Years since quitting

Years of quitting smoking were used to measure the effect of smoking cessation in the participants. Data were grouped by 10- and 20-year cessation years. Subgroup analysis showed that previous smoking history remained a risk factor for BC among women who had quit smoking for less than 20 years. Among them, the harm of previous smoking history to women who quit smoking for less than 10 years (OR=1.27, 95% CI=1.15-41, p<0.001) is significantly greater than that to those who quit smoking for 10-20 years (OR=1.05, 95% CI=1.00-1.09, p=0.046). With increased time to quit smoking comes a reduction in the harm caused by previous smoking history. Previous smoking history was no longer an observable risk factor for BC in women who had quit smoking for more than 20 years (OR=1.01, 95% CI=0.97-1.06, p=0.552). The detailed data was contained in .

Fertility status

Six studies explored the association between active smoking and BC in different fertility statuses. The analysis showed that active smoking can increase the risk of BC in the multiparous population (OR=1.13, 95% CI=1.07-1.20, p<0.001), but had no effect on BC in the nulliparous population (OR=1.05, 95% CI=0.92-1.20, p=0.432) without heterogeneity. The detailed data was contained in .

Active smoking before/after the first birth

Regarding the relationship between active smoking and BC risk before/after the first birth, 24 studies contained data before the first birth and 22 studies contained data after the first birth. The results of the analysis showed that active smoking significantly increased the incidence of BC, regardless of whether the mother was smoking before the first birth (OR=1.22, 95% CI=1.17-1.27, p<0.001) or smoking after the first birth (OR=1.08, 95% CI=1.04-1.12, p<0.001), with slight heterogeneity. Furthermore, active smoking before the first birth had a greater impact on inducing BC than active smoking after the first birth. The detailed data was contained in .

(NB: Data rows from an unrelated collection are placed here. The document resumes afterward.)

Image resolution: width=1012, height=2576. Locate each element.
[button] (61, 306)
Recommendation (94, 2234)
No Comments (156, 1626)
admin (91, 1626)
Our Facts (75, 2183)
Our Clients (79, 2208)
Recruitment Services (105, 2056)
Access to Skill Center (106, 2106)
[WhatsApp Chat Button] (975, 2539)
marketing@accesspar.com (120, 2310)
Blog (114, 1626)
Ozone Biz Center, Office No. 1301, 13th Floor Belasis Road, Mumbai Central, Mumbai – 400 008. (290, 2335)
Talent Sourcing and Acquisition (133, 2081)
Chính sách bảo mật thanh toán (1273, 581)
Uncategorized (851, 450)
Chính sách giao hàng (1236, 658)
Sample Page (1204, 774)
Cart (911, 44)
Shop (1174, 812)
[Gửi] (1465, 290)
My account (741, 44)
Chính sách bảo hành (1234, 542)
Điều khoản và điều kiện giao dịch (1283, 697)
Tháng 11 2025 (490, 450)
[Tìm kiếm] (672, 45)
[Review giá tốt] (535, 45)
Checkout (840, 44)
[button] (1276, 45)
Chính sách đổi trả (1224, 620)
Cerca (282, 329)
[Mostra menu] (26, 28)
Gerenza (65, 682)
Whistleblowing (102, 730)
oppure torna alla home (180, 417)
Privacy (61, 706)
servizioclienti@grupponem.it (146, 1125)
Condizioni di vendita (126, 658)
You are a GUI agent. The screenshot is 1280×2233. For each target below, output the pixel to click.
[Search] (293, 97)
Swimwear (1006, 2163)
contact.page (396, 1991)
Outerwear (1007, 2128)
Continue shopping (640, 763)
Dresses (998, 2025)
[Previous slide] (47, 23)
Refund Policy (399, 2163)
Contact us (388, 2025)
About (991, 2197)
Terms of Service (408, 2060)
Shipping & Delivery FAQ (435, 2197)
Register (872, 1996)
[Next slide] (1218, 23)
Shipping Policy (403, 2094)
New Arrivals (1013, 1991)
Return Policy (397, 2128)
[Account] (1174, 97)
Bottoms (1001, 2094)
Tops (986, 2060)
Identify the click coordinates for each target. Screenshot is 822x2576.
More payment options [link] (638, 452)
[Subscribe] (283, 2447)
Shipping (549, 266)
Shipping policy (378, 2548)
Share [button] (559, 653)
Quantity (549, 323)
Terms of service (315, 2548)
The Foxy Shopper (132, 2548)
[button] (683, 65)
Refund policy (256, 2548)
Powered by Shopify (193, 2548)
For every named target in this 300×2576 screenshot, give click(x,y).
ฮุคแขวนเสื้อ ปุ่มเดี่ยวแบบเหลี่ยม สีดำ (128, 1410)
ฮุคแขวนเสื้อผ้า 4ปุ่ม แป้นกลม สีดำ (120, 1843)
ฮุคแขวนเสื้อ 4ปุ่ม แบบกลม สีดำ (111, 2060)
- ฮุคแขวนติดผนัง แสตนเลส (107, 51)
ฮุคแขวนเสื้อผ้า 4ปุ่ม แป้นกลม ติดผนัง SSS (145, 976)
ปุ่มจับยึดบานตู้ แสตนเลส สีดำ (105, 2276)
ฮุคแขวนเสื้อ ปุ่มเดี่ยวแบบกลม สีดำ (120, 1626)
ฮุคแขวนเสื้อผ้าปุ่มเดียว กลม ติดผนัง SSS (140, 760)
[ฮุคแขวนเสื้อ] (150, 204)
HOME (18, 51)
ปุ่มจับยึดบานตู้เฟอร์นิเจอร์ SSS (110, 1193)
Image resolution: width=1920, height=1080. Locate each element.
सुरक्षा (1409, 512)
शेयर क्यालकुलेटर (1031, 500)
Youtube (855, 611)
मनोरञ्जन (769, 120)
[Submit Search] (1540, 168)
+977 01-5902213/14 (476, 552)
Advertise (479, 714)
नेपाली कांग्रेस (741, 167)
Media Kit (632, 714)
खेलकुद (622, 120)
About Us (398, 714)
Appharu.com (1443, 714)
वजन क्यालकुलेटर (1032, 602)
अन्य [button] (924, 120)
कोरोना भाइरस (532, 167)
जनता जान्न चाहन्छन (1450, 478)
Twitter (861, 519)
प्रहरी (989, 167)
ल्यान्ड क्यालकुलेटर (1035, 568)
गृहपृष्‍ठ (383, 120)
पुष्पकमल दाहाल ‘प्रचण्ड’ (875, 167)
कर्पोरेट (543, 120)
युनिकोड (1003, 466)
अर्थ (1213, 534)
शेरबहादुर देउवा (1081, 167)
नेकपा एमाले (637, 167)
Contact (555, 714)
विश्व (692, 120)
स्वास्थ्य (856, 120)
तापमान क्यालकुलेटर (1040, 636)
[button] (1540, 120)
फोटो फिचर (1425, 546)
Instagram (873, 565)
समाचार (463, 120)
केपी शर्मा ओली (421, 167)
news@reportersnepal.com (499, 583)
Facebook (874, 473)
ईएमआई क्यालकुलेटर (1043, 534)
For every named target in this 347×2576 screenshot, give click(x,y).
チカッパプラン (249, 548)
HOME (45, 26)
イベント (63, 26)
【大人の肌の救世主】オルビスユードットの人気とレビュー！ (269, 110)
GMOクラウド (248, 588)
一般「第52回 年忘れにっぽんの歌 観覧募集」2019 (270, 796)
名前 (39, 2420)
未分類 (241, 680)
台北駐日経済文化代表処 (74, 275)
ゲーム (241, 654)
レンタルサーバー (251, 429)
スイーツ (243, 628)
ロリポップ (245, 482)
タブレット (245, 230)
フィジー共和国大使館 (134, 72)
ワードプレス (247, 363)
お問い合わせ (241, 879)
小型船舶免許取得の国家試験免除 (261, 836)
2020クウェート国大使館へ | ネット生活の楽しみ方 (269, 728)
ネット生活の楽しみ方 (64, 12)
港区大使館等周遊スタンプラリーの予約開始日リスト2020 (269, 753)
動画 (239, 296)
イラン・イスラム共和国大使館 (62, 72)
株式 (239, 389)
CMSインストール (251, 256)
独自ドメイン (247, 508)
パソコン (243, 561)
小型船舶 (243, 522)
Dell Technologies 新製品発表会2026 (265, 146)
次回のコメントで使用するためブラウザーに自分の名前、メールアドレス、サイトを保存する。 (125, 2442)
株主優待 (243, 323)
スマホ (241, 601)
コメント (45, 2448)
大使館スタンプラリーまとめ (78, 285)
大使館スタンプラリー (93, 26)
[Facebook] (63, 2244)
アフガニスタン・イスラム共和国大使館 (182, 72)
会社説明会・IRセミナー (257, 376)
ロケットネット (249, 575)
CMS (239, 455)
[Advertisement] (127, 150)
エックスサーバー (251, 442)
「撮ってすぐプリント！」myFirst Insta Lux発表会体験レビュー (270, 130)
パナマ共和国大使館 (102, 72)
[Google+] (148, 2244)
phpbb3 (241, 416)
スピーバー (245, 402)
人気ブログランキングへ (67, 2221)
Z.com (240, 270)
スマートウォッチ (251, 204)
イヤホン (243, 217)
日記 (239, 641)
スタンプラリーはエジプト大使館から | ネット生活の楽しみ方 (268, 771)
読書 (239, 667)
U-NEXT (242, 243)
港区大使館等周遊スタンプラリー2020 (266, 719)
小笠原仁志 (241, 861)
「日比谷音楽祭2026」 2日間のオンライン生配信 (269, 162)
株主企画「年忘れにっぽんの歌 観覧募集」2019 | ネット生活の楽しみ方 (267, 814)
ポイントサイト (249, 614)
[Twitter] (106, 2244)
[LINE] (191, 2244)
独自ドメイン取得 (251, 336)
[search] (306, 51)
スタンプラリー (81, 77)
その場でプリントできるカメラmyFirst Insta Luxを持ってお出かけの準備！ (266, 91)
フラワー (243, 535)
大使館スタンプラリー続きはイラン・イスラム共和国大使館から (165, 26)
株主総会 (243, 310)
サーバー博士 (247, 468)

Among those who actively smoked before the first birth, data were grouped by 5 years of smoking. Subgroup analysis showed that active smoking before the first birth increased the risk of BC whether the duration of smoking less than 5 years (OR=1.06, p=0.023) or more than 5 years (OR=1.24, p<0.001). There was a positive correlation between the smoking duration before the first birth and the risk of BC. Among those who have actively smoked after the first born, data were grouped by 10 years of smoking. Subgroup analysis showed that active smoking after the first birth had no effect on BC whether the duration of smoking less than 10 years (OR=1.00, p=0.922) or more than 10 years (OR=1.06, p=0.077). However, with the increase of smoking duration, active smoking had a tendency to harm the female population after the first birth by inducing BC. The detailed data was contained in .

BC subtypes

Six studies examined the association between active smoking and BC subtypes. The results showed that active smoking increased the incidence of ER+ BC (OR=1.13, 95% CI=1.08-1.18, p<0.001), but had no effect on ER- BC (OR=1.08, 95% CI=0.97-1.19, p=0.155), without heterogeneity. The detailed data was contained in .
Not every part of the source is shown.